Listing of locating words and elements
+++++

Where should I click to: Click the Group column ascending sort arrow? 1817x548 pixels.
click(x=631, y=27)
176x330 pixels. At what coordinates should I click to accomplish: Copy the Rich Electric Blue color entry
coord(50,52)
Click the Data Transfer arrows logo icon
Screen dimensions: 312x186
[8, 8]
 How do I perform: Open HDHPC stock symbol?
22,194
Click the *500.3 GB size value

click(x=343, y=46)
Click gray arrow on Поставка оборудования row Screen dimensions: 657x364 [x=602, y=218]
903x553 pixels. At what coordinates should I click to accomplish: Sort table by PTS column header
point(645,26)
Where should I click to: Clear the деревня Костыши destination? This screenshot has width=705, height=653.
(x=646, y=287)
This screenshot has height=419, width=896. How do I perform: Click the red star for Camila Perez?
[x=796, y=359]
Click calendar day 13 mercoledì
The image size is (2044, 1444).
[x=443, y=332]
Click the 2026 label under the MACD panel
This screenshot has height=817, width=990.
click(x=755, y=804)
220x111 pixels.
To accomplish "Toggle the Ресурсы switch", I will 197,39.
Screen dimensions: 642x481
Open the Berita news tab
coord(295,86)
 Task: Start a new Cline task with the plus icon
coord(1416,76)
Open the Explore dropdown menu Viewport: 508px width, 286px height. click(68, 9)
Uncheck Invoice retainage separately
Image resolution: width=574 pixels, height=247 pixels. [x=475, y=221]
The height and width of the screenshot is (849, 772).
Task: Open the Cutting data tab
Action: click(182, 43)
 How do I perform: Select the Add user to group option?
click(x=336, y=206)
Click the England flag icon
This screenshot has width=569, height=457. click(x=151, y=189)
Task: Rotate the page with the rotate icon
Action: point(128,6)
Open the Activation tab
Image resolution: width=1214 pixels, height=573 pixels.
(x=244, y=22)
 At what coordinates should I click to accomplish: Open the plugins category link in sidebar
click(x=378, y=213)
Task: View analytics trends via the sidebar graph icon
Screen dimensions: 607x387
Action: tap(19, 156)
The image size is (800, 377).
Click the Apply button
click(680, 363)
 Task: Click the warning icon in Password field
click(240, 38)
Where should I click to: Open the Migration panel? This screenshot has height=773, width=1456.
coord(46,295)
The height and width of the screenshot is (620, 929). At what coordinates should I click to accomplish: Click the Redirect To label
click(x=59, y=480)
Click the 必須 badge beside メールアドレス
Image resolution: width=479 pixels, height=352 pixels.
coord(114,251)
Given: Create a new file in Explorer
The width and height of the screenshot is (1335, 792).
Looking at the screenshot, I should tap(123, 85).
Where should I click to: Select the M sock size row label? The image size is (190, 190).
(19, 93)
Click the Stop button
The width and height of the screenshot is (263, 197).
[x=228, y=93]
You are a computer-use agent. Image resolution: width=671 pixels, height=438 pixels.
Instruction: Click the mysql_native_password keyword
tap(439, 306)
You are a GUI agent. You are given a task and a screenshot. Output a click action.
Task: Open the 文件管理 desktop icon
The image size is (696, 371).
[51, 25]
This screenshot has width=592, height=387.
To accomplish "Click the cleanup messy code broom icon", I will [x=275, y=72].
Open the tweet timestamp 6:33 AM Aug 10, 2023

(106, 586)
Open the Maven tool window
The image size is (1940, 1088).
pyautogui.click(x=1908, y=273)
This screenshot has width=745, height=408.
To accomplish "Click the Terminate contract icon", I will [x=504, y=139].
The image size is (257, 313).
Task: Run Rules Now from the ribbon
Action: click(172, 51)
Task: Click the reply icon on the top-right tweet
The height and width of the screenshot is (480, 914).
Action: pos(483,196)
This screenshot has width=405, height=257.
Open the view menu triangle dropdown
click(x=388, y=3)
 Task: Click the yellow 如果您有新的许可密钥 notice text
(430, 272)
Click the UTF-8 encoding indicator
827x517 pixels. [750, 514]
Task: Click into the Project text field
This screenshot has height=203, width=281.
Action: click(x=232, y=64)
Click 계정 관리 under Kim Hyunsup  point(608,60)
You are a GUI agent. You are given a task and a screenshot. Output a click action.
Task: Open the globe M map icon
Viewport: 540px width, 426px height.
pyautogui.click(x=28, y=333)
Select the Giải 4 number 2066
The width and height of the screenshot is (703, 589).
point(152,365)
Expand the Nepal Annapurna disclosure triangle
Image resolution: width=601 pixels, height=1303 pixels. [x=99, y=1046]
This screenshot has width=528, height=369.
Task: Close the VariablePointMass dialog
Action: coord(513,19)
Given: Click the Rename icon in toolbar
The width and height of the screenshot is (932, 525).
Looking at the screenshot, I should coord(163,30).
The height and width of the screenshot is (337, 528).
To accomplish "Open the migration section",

+++++

#### REQUIREMENT
Update the listing above by replacing "How do I perform" with "How can I carry out" everywhere it occurs. Leave everything else unchanged.

#### ANSWER TO THIS EXERCISE
Where should I click to: Click the Group column ascending sort arrow? 1817x548 pixels.
click(x=631, y=27)
176x330 pixels. At what coordinates should I click to accomplish: Copy the Rich Electric Blue color entry
coord(50,52)
Click the Data Transfer arrows logo icon
Screen dimensions: 312x186
[8, 8]
 How can I carry out: Open HDHPC stock symbol?
22,194
Click the *500.3 GB size value

click(x=343, y=46)
Click gray arrow on Поставка оборудования row Screen dimensions: 657x364 [x=602, y=218]
903x553 pixels. At what coordinates should I click to accomplish: Sort table by PTS column header
point(645,26)
Where should I click to: Clear the деревня Костыши destination? This screenshot has width=705, height=653.
(x=646, y=287)
This screenshot has height=419, width=896. How can I carry out: Click the red star for Camila Perez?
[x=796, y=359]
Click calendar day 13 mercoledì
The image size is (2044, 1444).
[x=443, y=332]
Click the 2026 label under the MACD panel
This screenshot has height=817, width=990.
click(x=755, y=804)
220x111 pixels.
To accomplish "Toggle the Ресурсы switch", I will 197,39.
Screen dimensions: 642x481
Open the Berita news tab
coord(295,86)
 Task: Start a new Cline task with the plus icon
coord(1416,76)
Open the Explore dropdown menu Viewport: 508px width, 286px height. click(68, 9)
Uncheck Invoice retainage separately
Image resolution: width=574 pixels, height=247 pixels. [x=475, y=221]
The height and width of the screenshot is (849, 772).
Task: Open the Cutting data tab
Action: click(182, 43)
 How can I carry out: Select the Add user to group option?
click(x=336, y=206)
Click the England flag icon
This screenshot has width=569, height=457. click(x=151, y=189)
Task: Rotate the page with the rotate icon
Action: point(128,6)
Open the Activation tab
Image resolution: width=1214 pixels, height=573 pixels.
(x=244, y=22)
 At what coordinates should I click to accomplish: Open the plugins category link in sidebar
click(x=378, y=213)
Task: View analytics trends via the sidebar graph icon
Screen dimensions: 607x387
Action: tap(19, 156)
The image size is (800, 377).
Click the Apply button
click(680, 363)
 Task: Click the warning icon in Password field
click(240, 38)
Where should I click to: Open the Migration panel? This screenshot has height=773, width=1456.
coord(46,295)
The height and width of the screenshot is (620, 929). At what coordinates should I click to accomplish: Click the Redirect To label
click(x=59, y=480)
Click the 必須 badge beside メールアドレス
Image resolution: width=479 pixels, height=352 pixels.
coord(114,251)
Given: Create a new file in Explorer
The width and height of the screenshot is (1335, 792).
Looking at the screenshot, I should tap(123, 85).
Where should I click to: Select the M sock size row label? The image size is (190, 190).
(19, 93)
Click the Stop button
The width and height of the screenshot is (263, 197).
[x=228, y=93]
You are a computer-use agent. Image resolution: width=671 pixels, height=438 pixels.
Instruction: Click the mysql_native_password keyword
tap(439, 306)
You are a GUI agent. You are given a task and a screenshot. Output a click action.
Task: Open the 文件管理 desktop icon
The image size is (696, 371).
[51, 25]
This screenshot has width=592, height=387.
To accomplish "Click the cleanup messy code broom icon", I will [x=275, y=72].
Open the tweet timestamp 6:33 AM Aug 10, 2023

(106, 586)
Open the Maven tool window
The image size is (1940, 1088).
pyautogui.click(x=1908, y=273)
This screenshot has width=745, height=408.
To accomplish "Click the Terminate contract icon", I will [x=504, y=139].
The image size is (257, 313).
Task: Run Rules Now from the ribbon
Action: click(172, 51)
Task: Click the reply icon on the top-right tweet
The height and width of the screenshot is (480, 914).
Action: pos(483,196)
This screenshot has width=405, height=257.
Open the view menu triangle dropdown
click(x=388, y=3)
 Task: Click the yellow 如果您有新的许可密钥 notice text
(430, 272)
Click the UTF-8 encoding indicator
827x517 pixels. [750, 514]
Task: Click into the Project text field
This screenshot has height=203, width=281.
Action: click(x=232, y=64)
Click 계정 관리 under Kim Hyunsup  point(608,60)
You are a GUI agent. You are given a task and a screenshot. Output a click action.
Task: Open the globe M map icon
Viewport: 540px width, 426px height.
pyautogui.click(x=28, y=333)
Select the Giải 4 number 2066
The width and height of the screenshot is (703, 589).
point(152,365)
Expand the Nepal Annapurna disclosure triangle
Image resolution: width=601 pixels, height=1303 pixels. [x=99, y=1046]
This screenshot has width=528, height=369.
Task: Close the VariablePointMass dialog
Action: coord(513,19)
Given: Click the Rename icon in toolbar
The width and height of the screenshot is (932, 525).
Looking at the screenshot, I should coord(163,30).
The height and width of the screenshot is (337, 528).
To accomplish "Open the migration section",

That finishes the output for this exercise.